From what little I heard, I suspect this is a decent bash at a difficult opera.

*-Intermezzo (bloggress)*

*14)* I love Salome…. I can be enthusiastic or cold about Elektra…. I find Rosenkavalier good to iffy, (and maybe needing a haircut of about 40 minutes)…. Arabella is gorgeous to pretentious…. Ariadne auf Naxos is enchanting…. Die Frau ohne Schatten is immense, puzzling and fascinating.

Capriccio?

Capriccio NEVER warms me. The humor is too sophisticate, the characters too refined, and the final soprano solo -- which is admittedly incredibly beautiful -- a climax to a career and an opera that is almost worth the price of admission. The subject matter -- words versus music -- was probably near and dear to Strauss' heart, but is it really at all dramatic? Not really! I've actually coached Prima la Musica, poi le Parole by Salieri, which covers the same material idea. It's not great music and requires cutting, but in a way it's more successful than Capriccio. The Strauss loses sight of what makes us interested in opera -- drama, great singing, and costumes. (I know, more than that, but those are deep areas.)

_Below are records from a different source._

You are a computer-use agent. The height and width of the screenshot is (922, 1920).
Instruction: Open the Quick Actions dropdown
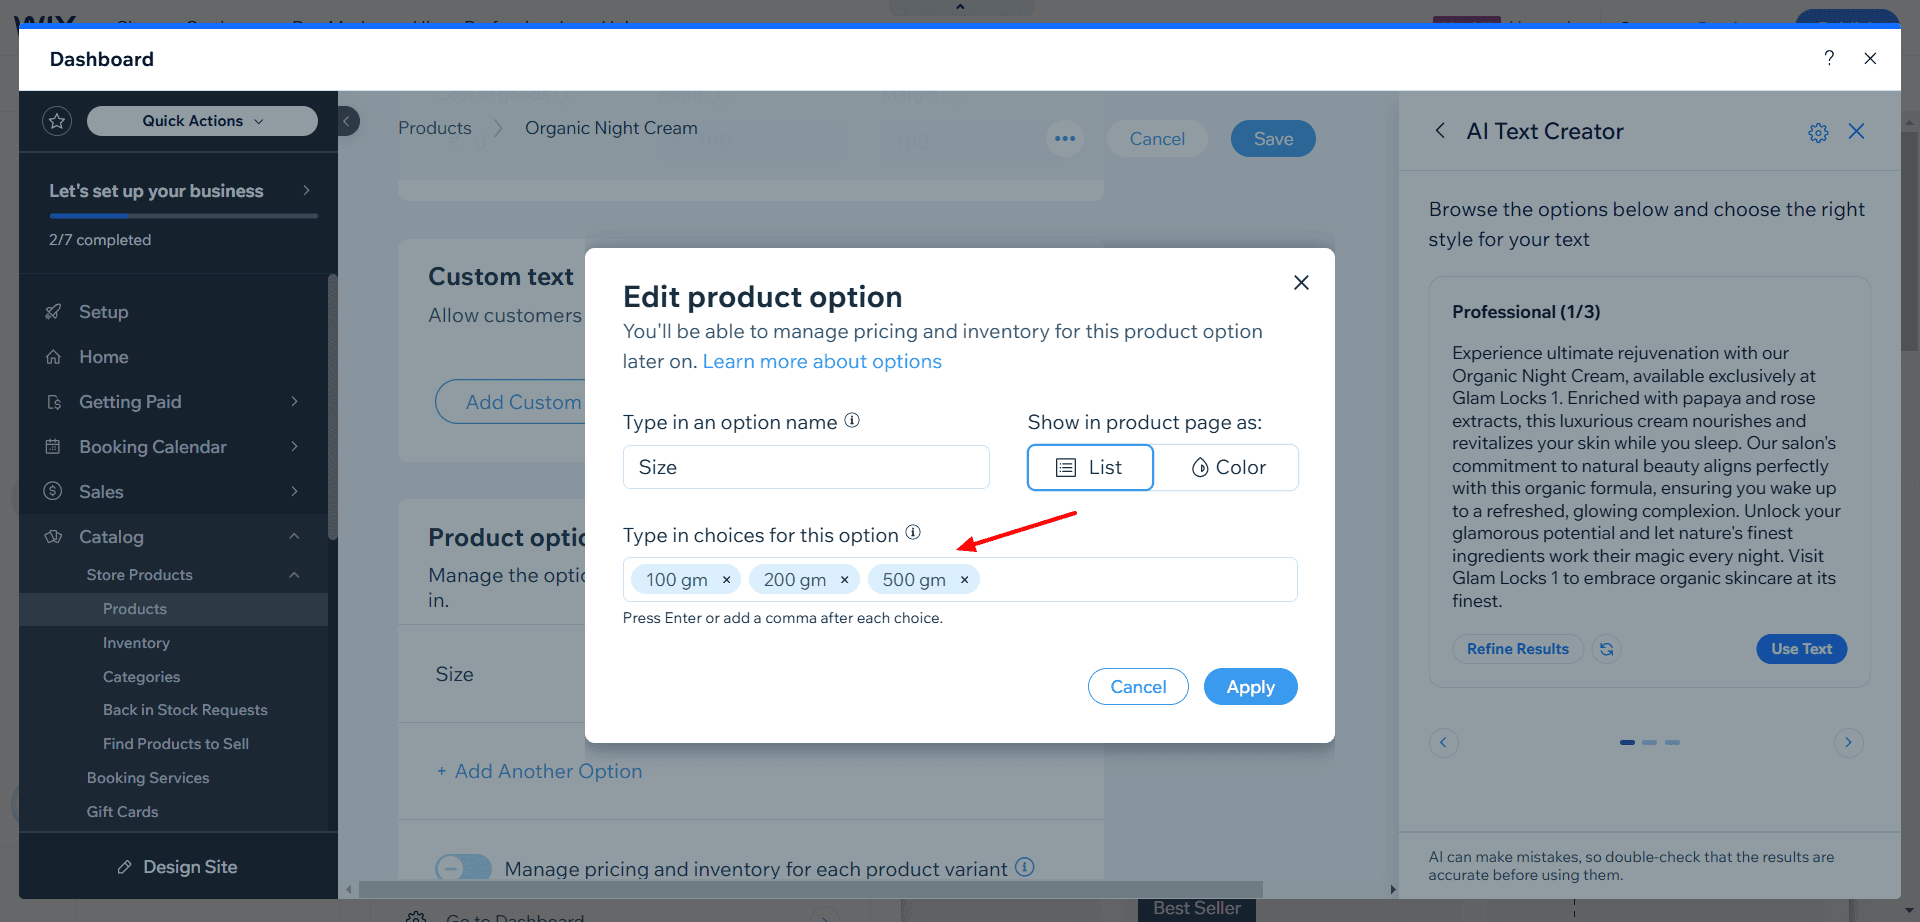coord(202,121)
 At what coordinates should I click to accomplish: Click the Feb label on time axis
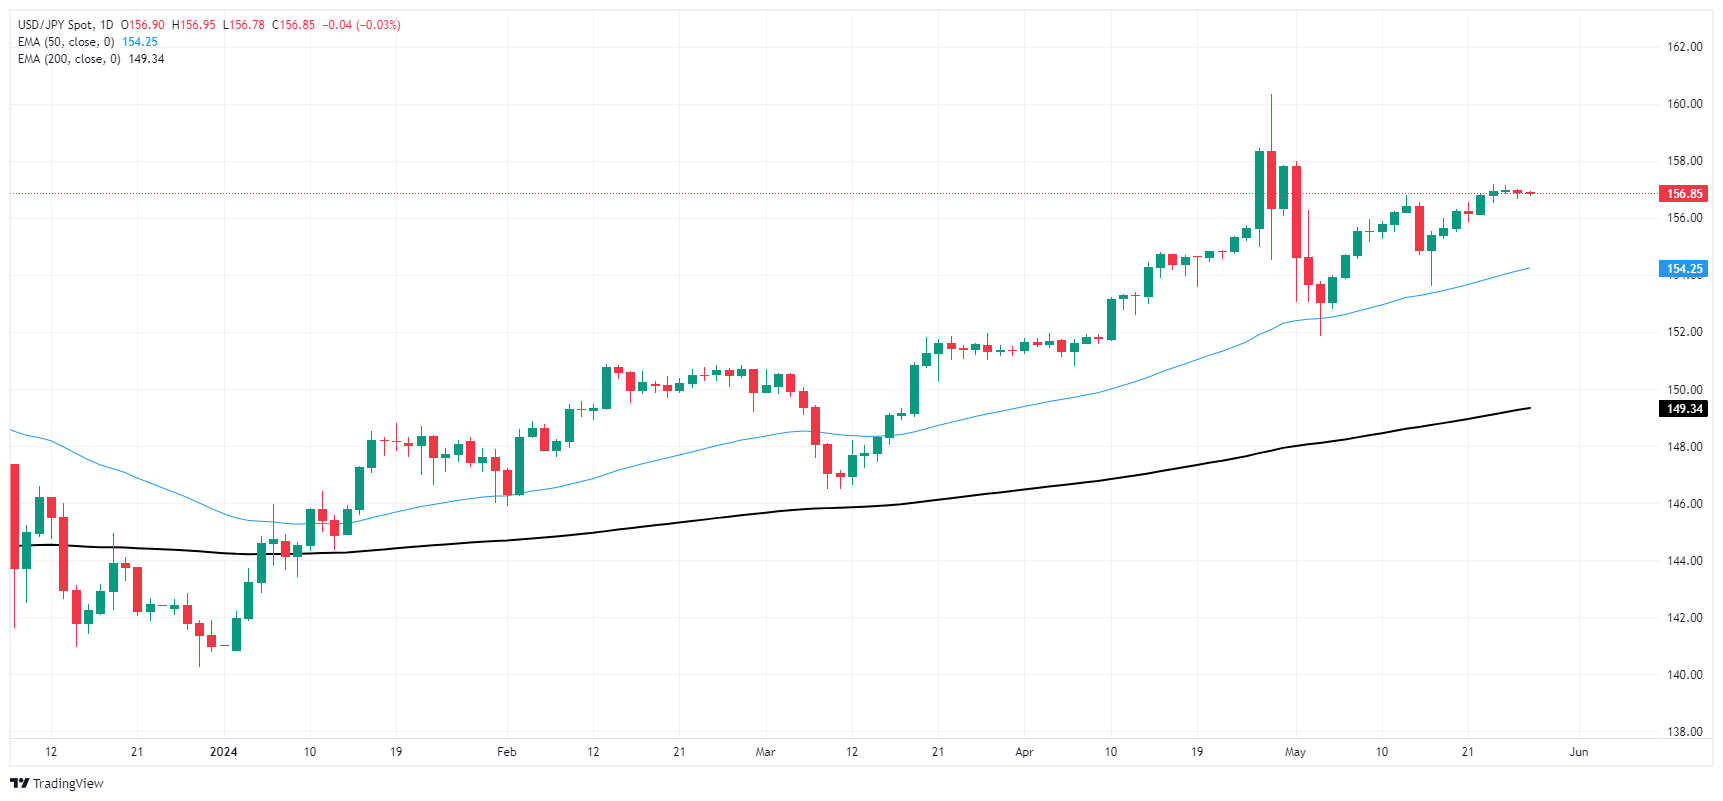tap(507, 752)
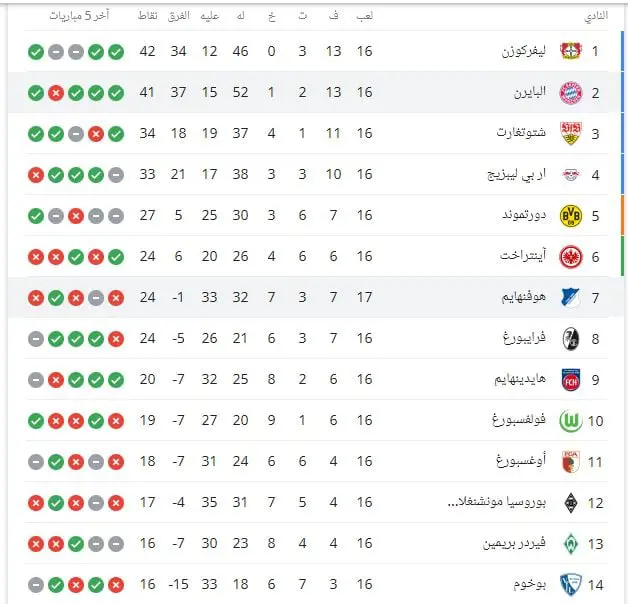Open the team name دورتموند link
628x604 pixels.
(524, 215)
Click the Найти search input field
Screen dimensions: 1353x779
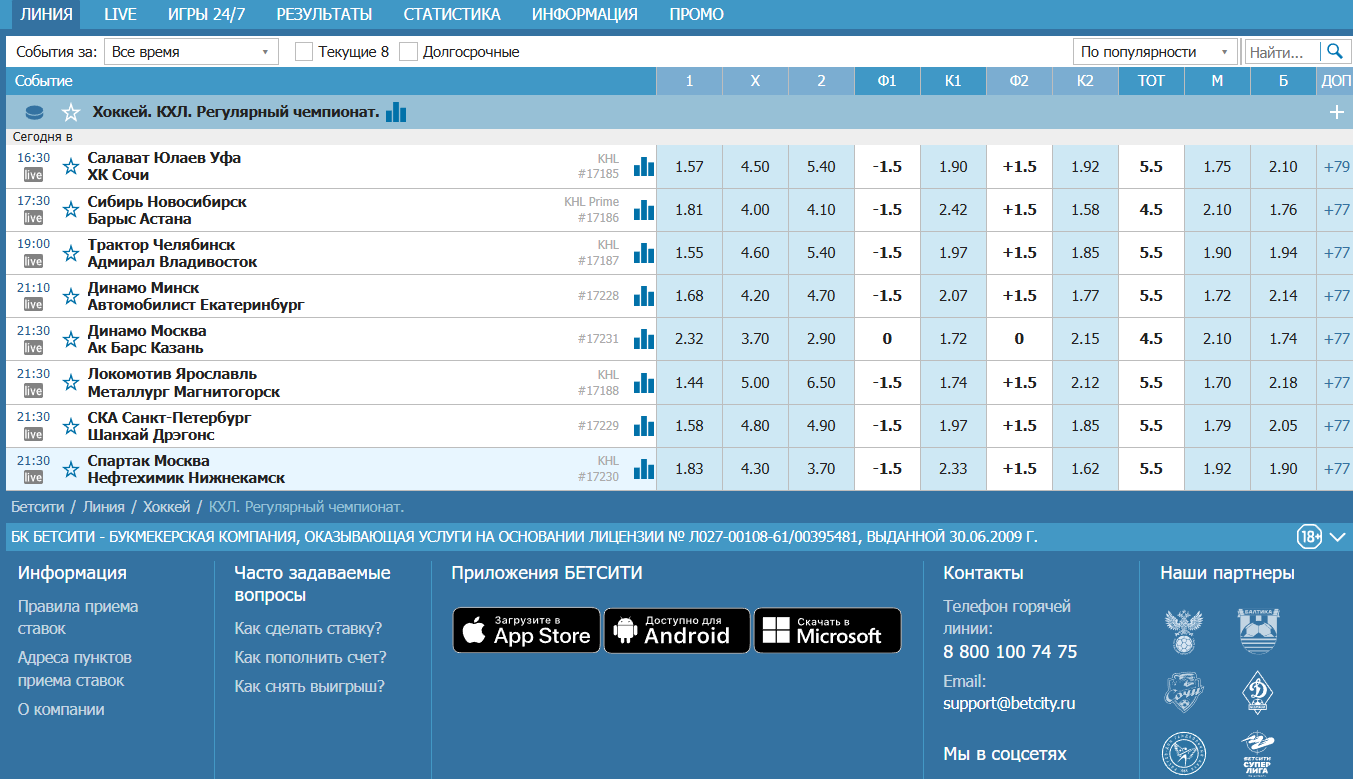[1282, 52]
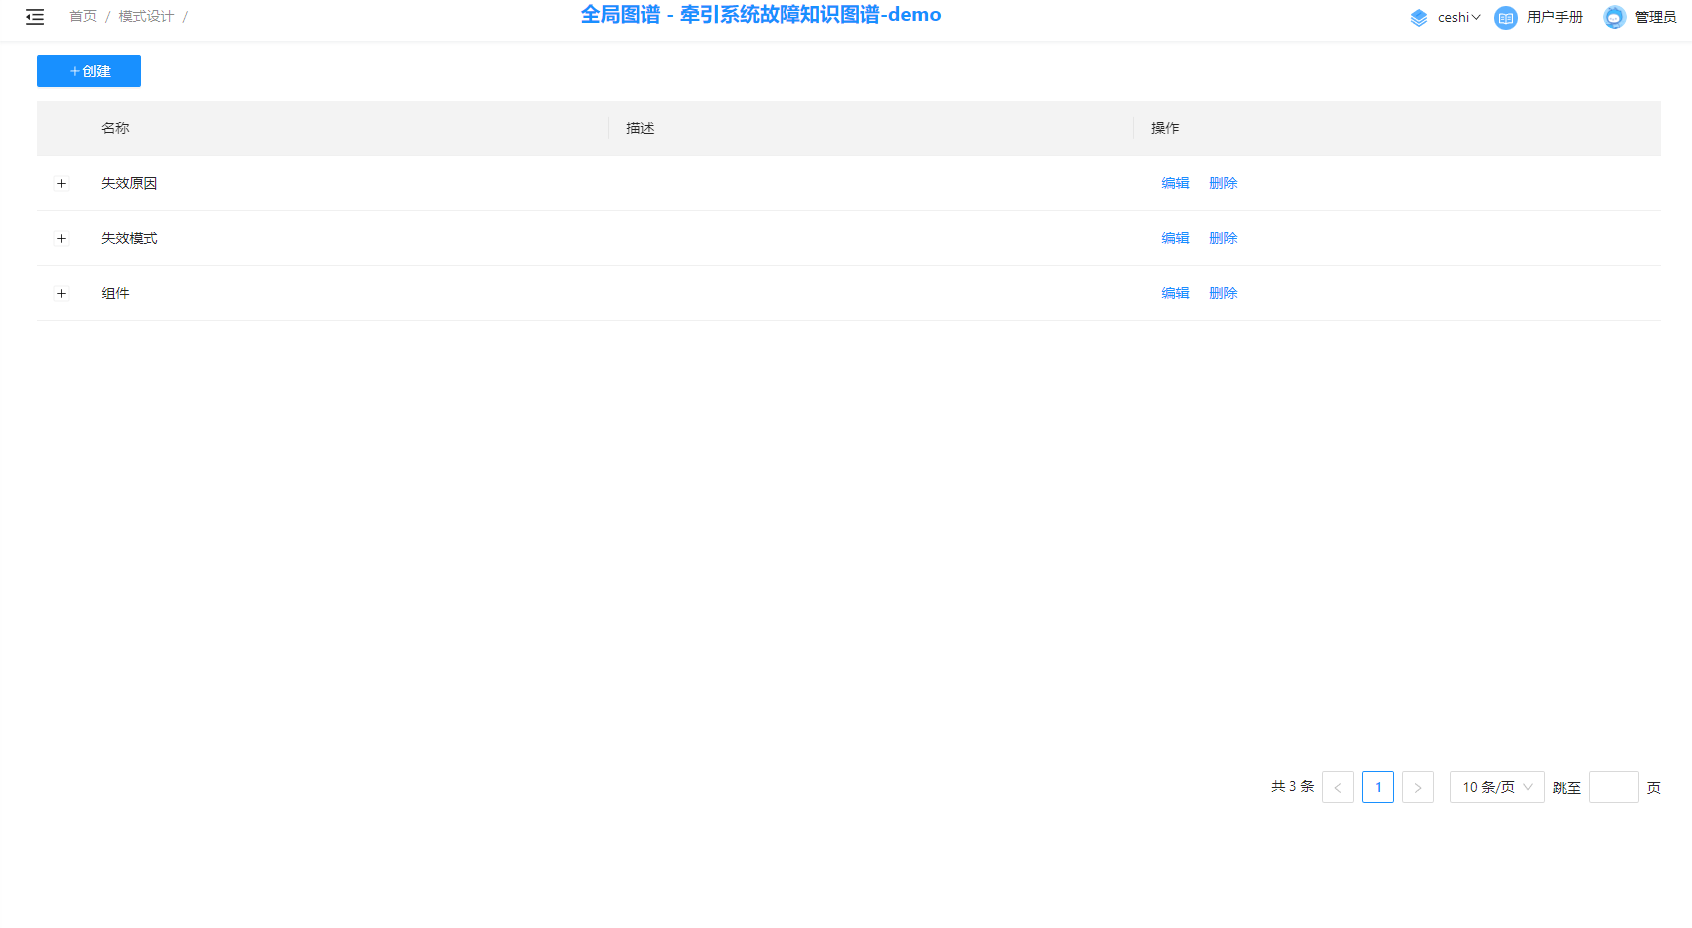The image size is (1692, 928).
Task: Open the 10 条/页 page size dropdown
Action: tap(1496, 787)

A great performance of Salome can thrill you even when you are repulsed by blood and morbid sexuality. Elektra can be either a great, edge-of-your-seat show or loud. It makes a big difference how much the singers actually project the inner thoughts of the characters. In Capriccio, the characters do so little and TALK SO MUCH that, if the singers get even a little too into "sound" for its own sake, we lose interest. It's like sitting behind a preacher and trying to follow a sermon. Distractions can derail following the gist of the message. So it is with Strauss' last opera.

It may be a great work, but it is perilously close to a noble failure.

*--Anonymous opera conductor*


----------



## guythegreg (Jun 15, 2012)

...excuse me - the COMFORT of the Met's seats? :lol: ah, there's an operagoer who is used to tough, tough sledding. I would never have described them as comfortable, and I've sat in enough to be able to tell.

But back to the thread: I didn't love Capriccio, but I was really impressed that such seemingly weak material actually made a darn good opera. I wouldn't go again to the same production - it wasn't THAT good - but seeing it elevated Strauss quite a bit in my thinking. All in error, of course, since he didn't write the libretto, and it was the libretto I enjoyed!


----------



## deggial (Jan 20, 2013)

Xavier said:


> *3)*The most unbearable part of the opera is that the solitary contemplative moments are too few and far in between and *the action for the most part is slapstick of the most jejune kind. Der Rosenkavalier was plagued by this too though it had a decent enough premise. It's third act silliness would be an insult to a school play. But the slapstick here goes beyond unfunny and puerile, it's incomprehensibly amateurish.* I have heard great things said about the librettist Krauss but he doesn't know how to pull off comedy. He has no wit and his attempts are bloated and labored and insufferably dull. After this experience, I shall avoid Strauss like the plague. To think, some people on this list complain about Meyerbeer!!
> 
> *-Opera lover*


this cheerful bird sounds like an authority on humour and wit


----------



## deggial (Jan 20, 2013)

Xavier said:


> *13)* In spite of a few severely testing evenings, I have only ever fallen asleep at the opera twice. Once was about five years ago, mid-Rodelinda.*-Intermezzo (bloggress)*


I can see that. I've seen the version with Fleming, Daniels and Blythe and I may have nodded off too if I didn't have the remote control handy. Really boring plot and languid music, Mr. Handel, and I'm normally very open to women's plight in music. Nice reusage of an exciting bit from Il trionfo del tempo e del disinganno (can't remember for the life of me which particular bit (I find the entire thing rather exciting), my brain is mixing up with the bit from the same oratorio which gets reused in Agrippina).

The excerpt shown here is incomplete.